- Born: February 1954 Detroit, Michigan
- Died: April 4, 2020 (aged 66)

= Allyson Carlyle =

American library science scholar and educator (1954–2020)

Allyson Carlyle (February 1954 – April 4, 2020) was a United States of America library and information science scholar, considered a leading scholar in the field of cataloging.

Carlyle was one of the initial faculty members of the University of Washington Information School, and served as the school’s first Associate Dean for Academics under Dean Michael Eisenberg. Carlyle worked to increase the diversity of the library profession, and established the Sherman Alexie and Lethene Parks Endowed Fellowship in Tribal and Rural Librarianship at the iSchool.

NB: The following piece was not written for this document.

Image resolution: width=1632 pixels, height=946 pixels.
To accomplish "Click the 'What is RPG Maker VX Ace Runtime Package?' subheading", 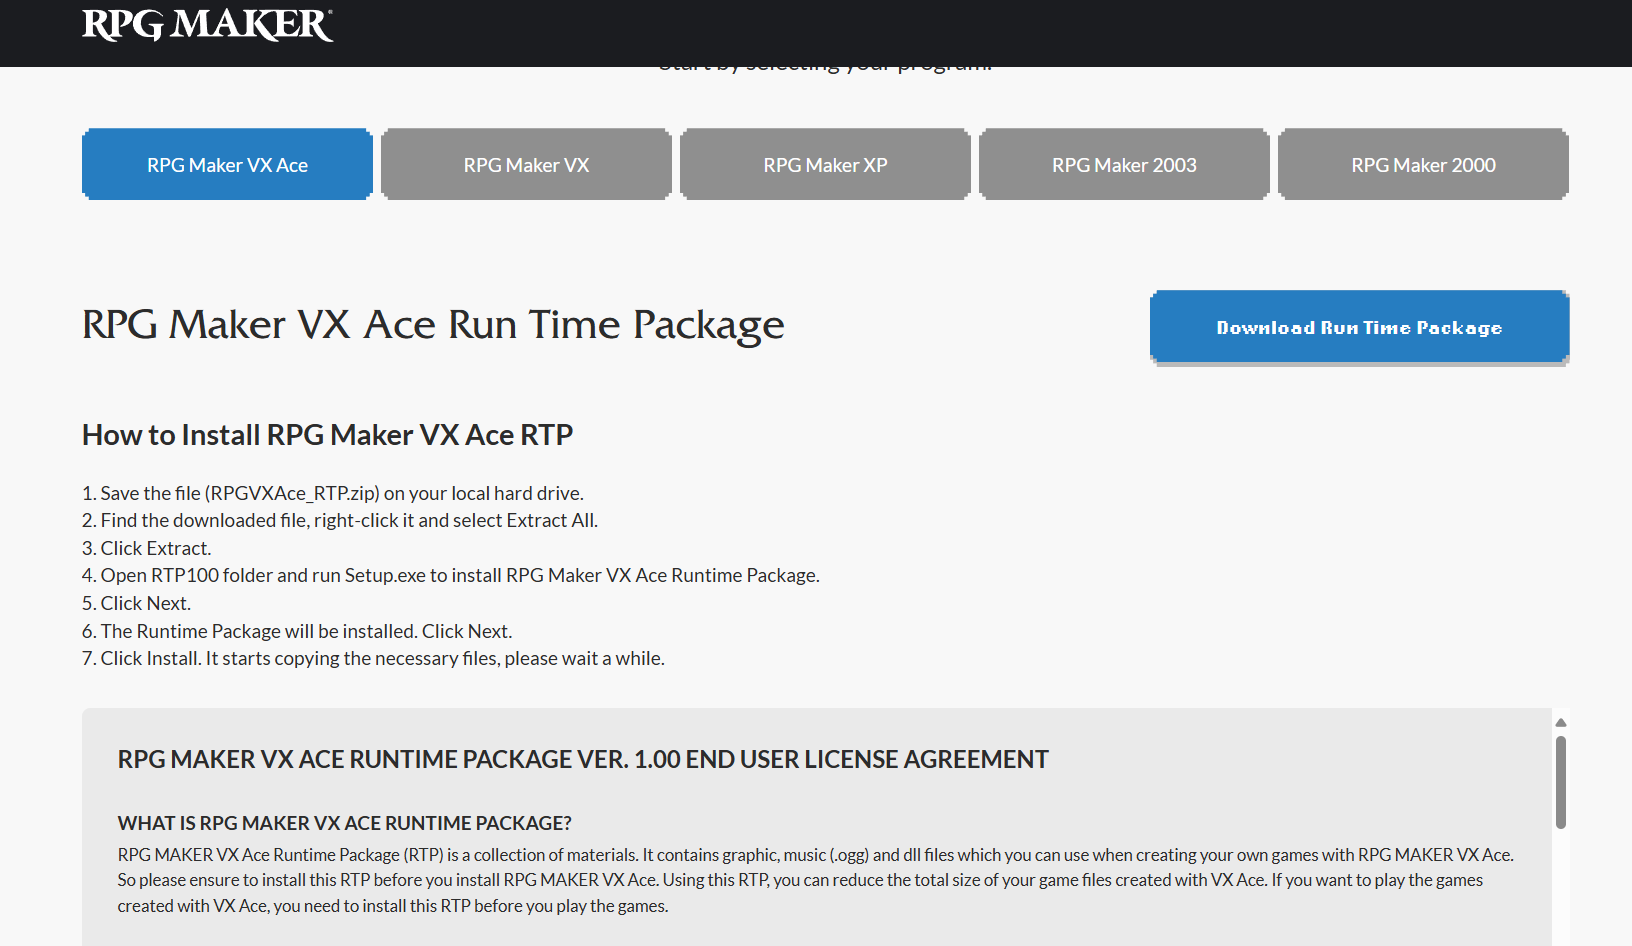I will pos(344,823).
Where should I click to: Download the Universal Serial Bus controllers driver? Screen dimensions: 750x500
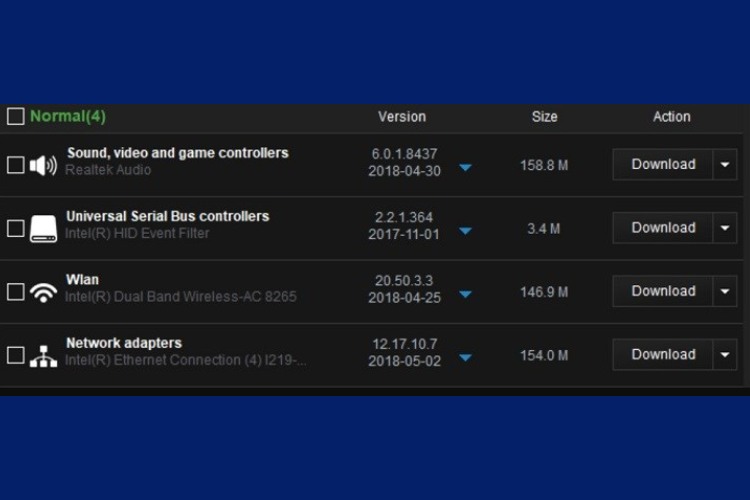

She was known for innovative cataloging research that focused on how users would find items, not just how librarians would organize them. In 1998 she was the recipient of the Jesse H. Shera Award for Excellence in Published Research for her article Fulfilling the Second Objective in the Online Catalog: Schemes for Organizing Author and Work Records into Usable Displays. She joined the editorial board of The Library Quarterly in 2009. She also won the OCLC/ALISE Research Paper Award in 2000, for Developing Organized Information Displays for Voluminous Works: A Study of User Clustering Behavior. She retired from the iSchool in 2018 but continued to teach cataloging there. An issue of Cataloging & Classification Quarterly was a dedicated festschrift to her.

Carlyle was born in Detroit, Michigan and raised in Montana. She earned her MLS and Ph.D. from the Graduate School of Library and Information Science at the University of California, Los Angeles, in 1994. Elaine Svenonius was her Ph.D. advisor. She served with the Peace Corps in Africa. Her longtime partner was Lisa Fusco, also a librarian and professor at UW.